United States v. Guerrero
2:25-cr-00096
E.D. La.May 19, 2025Background
- Five defendants, each individually charged, were accused of willfully failing or refusing to file an application for alien registration under 8 U.S.C. § 1306(a).
- The cases were consolidated for preliminary probable cause hearings, as the government charged them via bills of information unsupported by usual probable cause submissions.
- The relevant statutory framework dates back to the Alien Registration Act of 1940 and was carried forward into the Immigration and Nationality Act (INA) of 1952, but, for decades, no prescribed method existed for undocumented aliens to register.
- Following a 2025 Executive Order, the Department of Homeland Security created Form G-325R in March 2025, establishing—for the first time since 1950—a mechanism for unregistered aliens to comply with the registration mandate (effective April 11, 2025).
- Legislative history highlighted Congress's intent that “willfully” in the statute required some subjective knowledge or intent to evade the law, not merely a technical failure to register.
- The court found that, until April 2025, no form or process existed for these defendants to comply, and there was no evidence they had knowledge of a registration requirement.
Issues
| Issue | Plaintiff's Argument | Defendant's Argument | Held |
|---|---|---|---|
| Meaning of "willfully" under § 1306(a) | Any failure to register is willful | Law requires subjective knowledge/intent | Defendants – knowledge and intent required |
| Possibility of compliance with registration | Defendants could use existing forms | No suitable method existed until April 2025 | Defendants – compliance impossible prior to G-325R |
| Sufficiency of the probable cause evidence | Illegality of entry suffices | No evidence of defendants' knowledge/intent | Defendants – no probable cause shown |
| Statutory complexity and rule of lenity | Registration duty not complex; no lenity | Complexity/lenity require strict construction | Defendants – strict mens rea and lenity apply |
Key Cases Cited
- Bryan v.
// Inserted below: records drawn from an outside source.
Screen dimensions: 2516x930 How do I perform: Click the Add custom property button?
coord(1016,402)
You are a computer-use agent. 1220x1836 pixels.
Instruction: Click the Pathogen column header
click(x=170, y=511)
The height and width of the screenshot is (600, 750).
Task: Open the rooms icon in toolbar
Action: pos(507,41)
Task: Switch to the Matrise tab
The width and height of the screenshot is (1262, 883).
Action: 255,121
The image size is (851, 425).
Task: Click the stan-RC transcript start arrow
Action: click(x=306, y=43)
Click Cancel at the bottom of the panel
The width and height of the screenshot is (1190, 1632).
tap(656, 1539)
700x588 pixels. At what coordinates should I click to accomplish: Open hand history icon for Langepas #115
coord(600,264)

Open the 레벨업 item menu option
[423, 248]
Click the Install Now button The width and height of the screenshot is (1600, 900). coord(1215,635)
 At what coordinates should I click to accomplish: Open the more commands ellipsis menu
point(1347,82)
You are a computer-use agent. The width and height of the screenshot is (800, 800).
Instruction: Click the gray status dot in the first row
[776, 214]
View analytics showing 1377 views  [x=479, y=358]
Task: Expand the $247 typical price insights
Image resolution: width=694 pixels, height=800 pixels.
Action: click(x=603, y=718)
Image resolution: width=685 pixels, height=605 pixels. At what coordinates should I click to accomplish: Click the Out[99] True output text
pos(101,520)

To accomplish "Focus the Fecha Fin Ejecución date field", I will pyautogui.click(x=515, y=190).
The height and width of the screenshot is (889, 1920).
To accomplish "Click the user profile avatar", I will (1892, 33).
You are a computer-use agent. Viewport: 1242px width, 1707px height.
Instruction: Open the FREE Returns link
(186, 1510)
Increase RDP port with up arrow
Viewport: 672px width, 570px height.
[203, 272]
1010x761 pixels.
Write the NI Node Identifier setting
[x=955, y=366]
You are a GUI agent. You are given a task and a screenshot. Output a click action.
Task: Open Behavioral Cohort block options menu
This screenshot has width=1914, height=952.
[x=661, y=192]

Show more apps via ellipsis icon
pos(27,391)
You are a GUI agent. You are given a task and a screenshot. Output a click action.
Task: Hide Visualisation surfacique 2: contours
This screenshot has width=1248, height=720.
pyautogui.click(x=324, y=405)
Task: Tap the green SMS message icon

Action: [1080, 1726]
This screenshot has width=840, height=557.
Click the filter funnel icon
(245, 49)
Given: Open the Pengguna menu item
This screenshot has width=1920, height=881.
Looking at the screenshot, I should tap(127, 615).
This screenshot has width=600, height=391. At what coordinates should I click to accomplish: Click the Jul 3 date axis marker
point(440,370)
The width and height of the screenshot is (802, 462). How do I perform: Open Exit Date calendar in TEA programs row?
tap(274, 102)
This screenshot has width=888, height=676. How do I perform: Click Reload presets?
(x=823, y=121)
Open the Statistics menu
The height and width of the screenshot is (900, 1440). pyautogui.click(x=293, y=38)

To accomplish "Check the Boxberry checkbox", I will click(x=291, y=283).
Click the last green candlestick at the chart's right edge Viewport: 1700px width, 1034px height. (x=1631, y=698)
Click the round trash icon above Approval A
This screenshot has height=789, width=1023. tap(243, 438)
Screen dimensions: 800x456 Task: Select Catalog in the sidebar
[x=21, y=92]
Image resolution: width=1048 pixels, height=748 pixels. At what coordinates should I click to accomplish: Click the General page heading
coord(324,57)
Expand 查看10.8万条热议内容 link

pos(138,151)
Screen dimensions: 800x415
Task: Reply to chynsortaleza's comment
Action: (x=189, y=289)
United States, 524 U.S. 184 (Supreme Court precedent interpreting "willfully" as requiring knowledge of unlawful conduct)
- Ratzlaf v. United States, 510 U.S. 135 ("Willful" can require specific knowledge in highly technical statutes)
- United States v. Arditti, 955 F.2d 331 ("Willfulness" construction depends on context)
- United States v. Kay, 513 F.3d 432 (Three context-dependent meanings for "willfulness" in criminal law)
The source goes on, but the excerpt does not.